Vladimir Petkovic risque bien de faire de la résistance et rester aux commandes de l’équipe nationale si la Fédération algérienne de football (FAF) et lui ne trouvent pas de terrain d’entente pour une résiliation à l’amiable. Walid Sadi, président de la FAF, sait pertinemment que les Algériens ne veulent plus du Suisso-Bosnien sur le banc Dz. A partir de là, il faudra bien trouver une solution pour faire craquer le sélectionneur. La domiciliation peut être une carte à jouer.

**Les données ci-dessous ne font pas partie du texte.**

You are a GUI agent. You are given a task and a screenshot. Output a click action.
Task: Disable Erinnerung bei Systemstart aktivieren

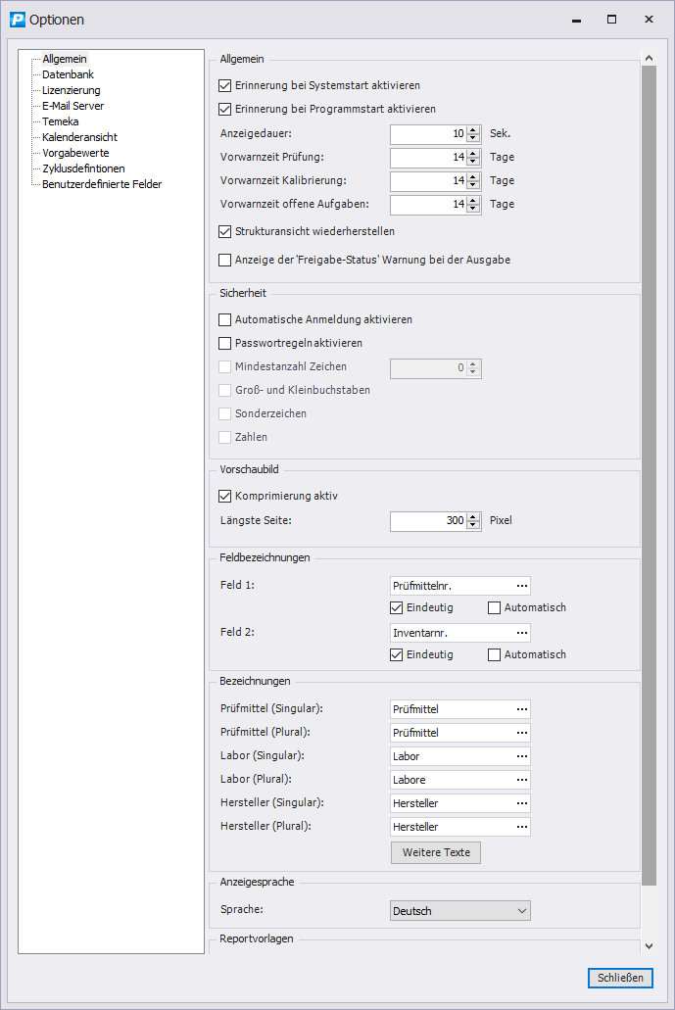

L’éventualité que Petkovic soit là à la reprise en septembre existe. Pour l’instant, le sort du technicien n’a pas été scellé. Dans la forme, le technicien a rempli les objectifs fixés par son employeur. Ce qui rend son licenciement compliqué sur le plan contractuel. Sur le fond, son plan de jeu et le contenu n’ont jamais séduit.
Pas de stade de Tizi-Ouzou jusqu’à nouvelle ordre ?
En revanche, il y a la relation et les conditions de travail qui pourraient être déterminantes à l’avenir. A son retour, Petkovic ne trouvera pas deux de ses piliers du vestiaire à savoir Riyad Mahrez et Aïssa Mandi qui ont acté leur retraite internationale. Durant les deux premières années aux commandes techniques d’El-Khadra, l’entraîneur avait le binôme en repère pour cerner ce qui se passe au sein du groupe. Cependant, Mahrez n’était pas là lors des deux premiers stages et les 3 premiers matchs à domicile joués au stade Nelson Mandela de Baraki (Alger).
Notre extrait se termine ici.